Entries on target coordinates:

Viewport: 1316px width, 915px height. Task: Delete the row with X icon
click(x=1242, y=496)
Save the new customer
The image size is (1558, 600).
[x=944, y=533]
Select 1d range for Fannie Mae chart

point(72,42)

== WHAT THE EXERCISE ASKS ==
Rewrite all the rows above with "Viewport" swapped for "Screen", leaving everything else the same.

== THE RESULT ==
Screen: 1316px width, 915px height. Task: Delete the row with X icon
click(x=1242, y=496)
Save the new customer
The image size is (1558, 600).
[x=944, y=533]
Select 1d range for Fannie Mae chart

point(72,42)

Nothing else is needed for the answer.